From d7ae87ced99f5e27f4ab9fd1428fdba103b4c69d Mon Sep 17 00:00:00 2001
From: =?UTF-8?q?=E8=89=BE=E6=B8=94?= <feiwei@alibaba-inc.com>
Date: Thu, 25 Apr 2024 17:12:48 +0800
Subject: [PATCH] Changes made: To reorganize the work flow, we made the
 following changes - (1) llama_index_rag.py: added functions load_doc,
 load_docs, docs_to_nodes, persist_to_dir, (2) rag_agents.py: relocate
 internal function _prepare_args_from_config to llama_index_rag.py, as a
 method of class LlmaIndexRAG(RAGBase)

---
 .../rag/llama_index_rag.py                    | 173 ++++++++++++++----
 .../rag_agents.py                             |  76 +-------
 2 files changed, 143 insertions(+), 106 deletions(-)
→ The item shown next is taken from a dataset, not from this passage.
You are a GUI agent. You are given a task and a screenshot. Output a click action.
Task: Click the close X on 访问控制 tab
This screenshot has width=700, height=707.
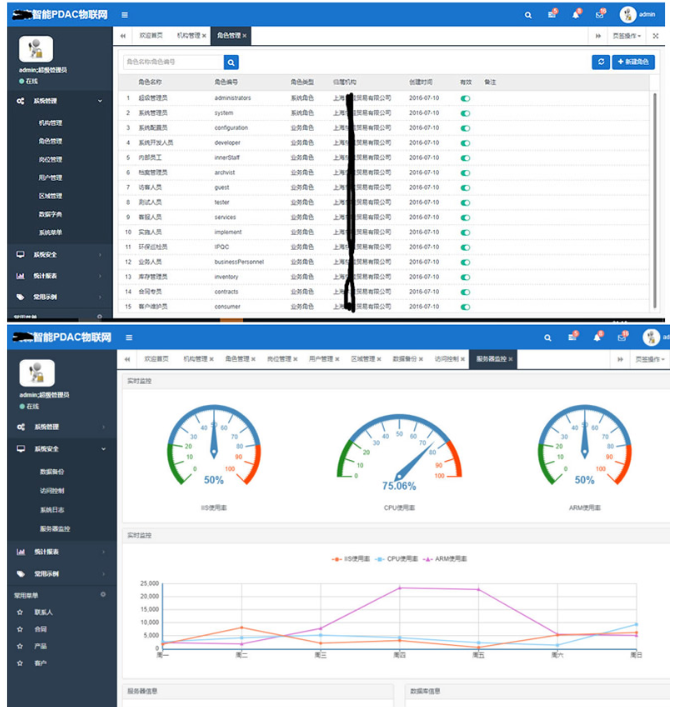point(463,358)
diff --git a/examples/conversation_with_RAG_agents/rag/llama_index_rag.py b/examples/conversation_with_RAG_agents/rag/llama_index_rag.py
index 6b5495b94..8be57d58a 100644
--- a/examples/conversation_with_RAG_agents/rag/llama_index_rag.py
+++ b/examples/conversation_with_RAG_agents/rag/llama_index_rag.py
@@ -6,6 +6,7 @@
 
 from typing import Any, Optional, List, Union
 from loguru import logger
+import importlib
 import os.path
 
 try:
@@ -205,7 +206,6 @@ def load_data(
     def store_and_index(
         self,
         docs_list: Any,
-        vector_store: Union[BasePydanticVectorStore, VectorStore, None] = None,
         retriever: Optional[BaseRetriever] = None,
         transformations: Optional[list[NodeParser]] = None,
         store_and_index_args_list: Optional[list] = None,
@@ -217,8 +217,6 @@ def store_and_index(
             docs_list (Any):
                 documents to be processed, usually expected to be in
                  llama index Documents.
-            vector_store (Union[BasePydanticVectorStore, VectorStore, None]):
-                vector store in llama index
             retriever (Optional[BaseRetriever]):
                 optional, specifies the retriever in llama index to be used
             transformations (Optional[list[NodeParser]]):
@@ -246,34 +244,11 @@ def store_and_index(
             nodes = []
             # we build nodes by using the IngestionPipeline for each document
             for i in range(len(docs_list)):
-                # load the transformation
-                transformations = store_and_index_args_list[i].get(
-                    "transformations", None)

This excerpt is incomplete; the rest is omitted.